Если бы упала среди этого собрания бомба и разорвалась с грохотом на куски, она не поразила бы таким ужасом благородных рыцарей, как эти слова Цыбулевича... Все онемели и окаменели в своих позах.

— Как? У меня? У русского дидыча бунт? — наконец ответил дрожавшим и рвавшимся голосом Кисель.

— Да, у панской милости, — подтвердил снова свои слова Цыбулевич, — вчера мне донес арендарь, что затевается у нас среди хлопов что-то недоброе, собираются сходки... Я проследил, пане добродзею, все пронюхал и наметил троих... А сегодня поехал осмотреть нивы... никого, проше пана, на жнивах, ни пса!.. Я туды, сюды — бунт!.. Ну, приволок, схватил этих троих, еще троих, еще, пане воевода, троих... и всех их велел посадить на площади перед церквой на пали.

— Стойте! Что вы? — поднял руку Кисель.

— Заперты ли брамы в замке? — очнулся и засуетился тревожно молодой Калиновский.

— Собрана ли команда? Где наши слуги? — заволновались и другие.

— К оружию! До зброи! — крикнул, храбрясь, Любомирский и обнажил свою тамашовку. Все схватились также за сабли.

— Успокойтесь, Шановное панство! — остановил общий порыв красный как рак Цыбулевич. — Еще врага нет, и ону меня, проте панство, не дерзнет, здесь, могу всех заверить, ни до каких бесчинств не дойдет, вот только насчет работ; но я распорядился. Оружия, проше панство, не потребуется, а придется только спустить несколько шкур да посадить пять-шесть шельм на кол.

— Пыток и истязаний я в своих владениях, пане, не потерплю, — сказал наконец внушительным голосом воевода, — вы, и то в мое отсутствие, позволили себе заводить у меня вашу систему, благодаря чему, быть может, и вспыхнуло неудовольствие.

— Но, вельможный пане воевода, с этим зверьем...

— Прошу вас, пане, при мне воздержаться, — перебил его гневно Кисель, — и слушать моих приказаний. Арестованных вами прошу запереть в вежу, я сам допрошу их и исследую причины всего этого.

Цыбулевич поклонился низко и обиженно замолчал.

— Однако, панове, не следует все-таки быть нам беспечными. Пойдемте и осмотрим стены и ворота замка, — предложил Кисель.

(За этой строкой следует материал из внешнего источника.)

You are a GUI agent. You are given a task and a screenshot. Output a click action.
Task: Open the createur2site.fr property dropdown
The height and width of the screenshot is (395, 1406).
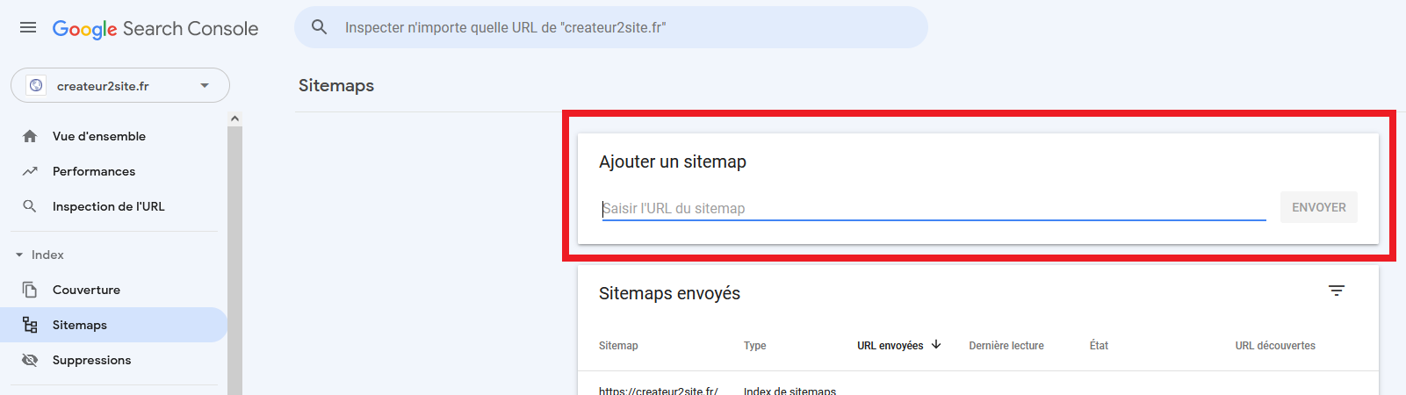click(120, 85)
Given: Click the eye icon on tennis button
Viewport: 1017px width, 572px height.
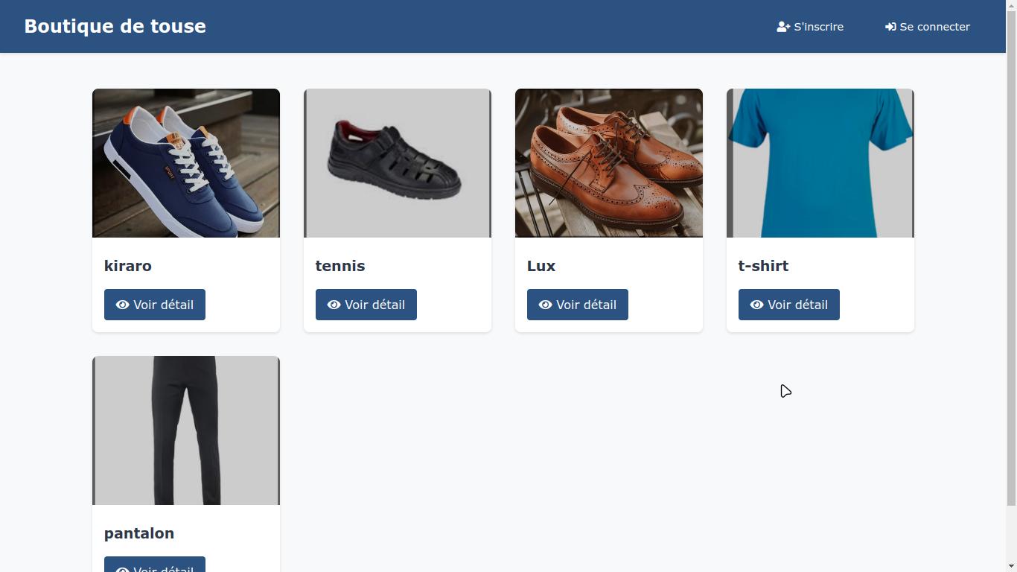Looking at the screenshot, I should tap(334, 305).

Все охотно и поспешно вышли за ним на широкий, обнесенный башнями и высокими валами с двойным частоколом двор.

Но едва осмотрелись гости, как у брамы со стороны местечка послышался раздирающий вопль, и вскоре появилась, сопровождаемая кучкою обезумевших иудеев, рыдающая и рвущая свои одежды молодая еще женщина, жена арендаря корчмы...

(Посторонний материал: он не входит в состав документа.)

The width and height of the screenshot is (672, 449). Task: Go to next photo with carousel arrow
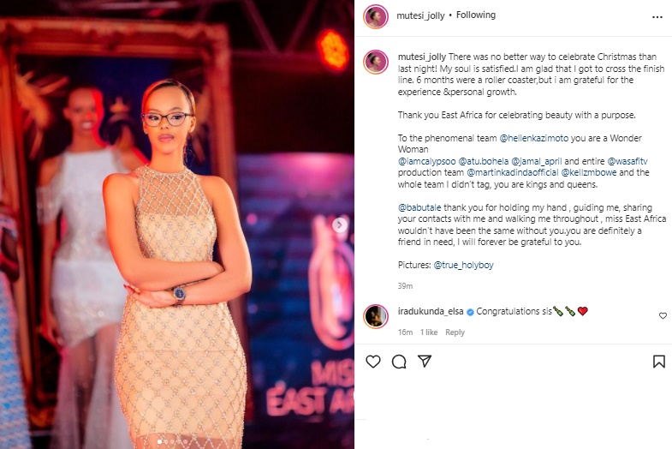point(340,225)
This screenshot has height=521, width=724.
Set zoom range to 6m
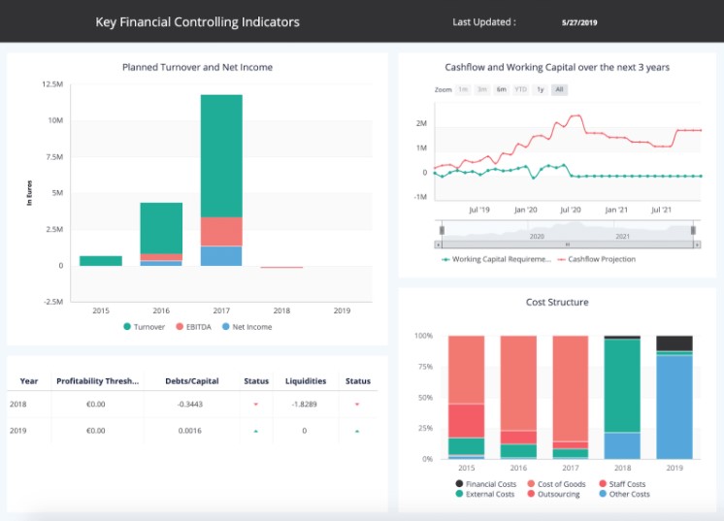(x=501, y=89)
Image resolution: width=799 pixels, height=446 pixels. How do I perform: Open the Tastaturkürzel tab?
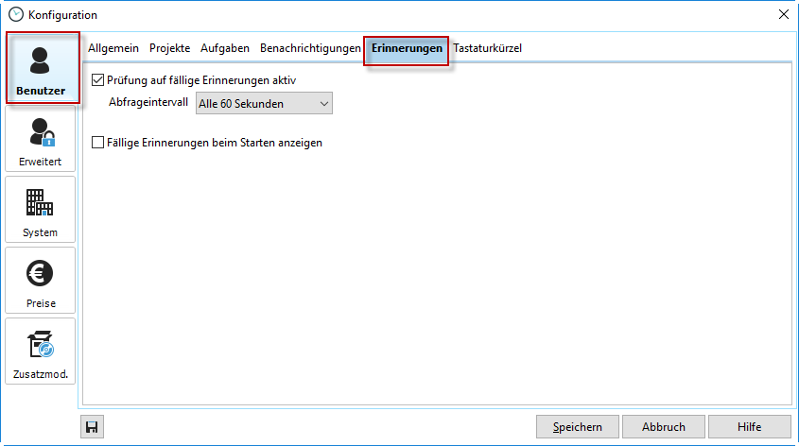[487, 48]
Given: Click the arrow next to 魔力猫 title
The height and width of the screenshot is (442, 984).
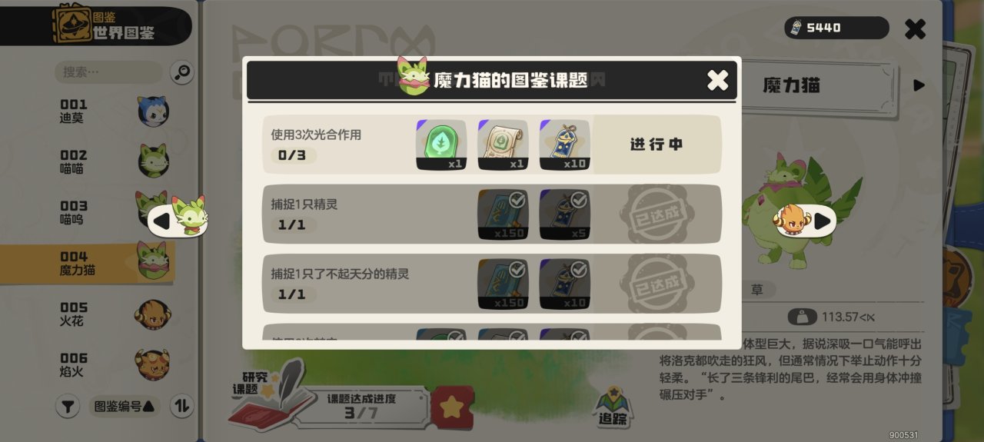Looking at the screenshot, I should tap(919, 85).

— Что с тобою, Руфля? Что случилось? — допрашивал ее встревоженный воевода. Но она только билась о землю и стонала с неудержимыми воплями. А бледные и дрожавшие, как в лихорадочном ознобе, жидки только кивали головами и повторяли тоже за ее воплями:

— Ой вей-вей! Ой ферфал!

Все остановились, потрясенные этой сценой, предвещавшей что-то недоброе.

Наконец, после долгих расспросов, заговорила прерывающимся от слез и стонов голосом убитая горем жидовка.

— Ясновельможный пануню... спасите, рятуйте! Хлопы схватили моего мужа...

— А пан ручался, что насилий не будет? — спросил Цыбулевича князь Любомирский.

Растерянный Цыбулевич ничего не ответил и стоял как чурбан, растопырив руки.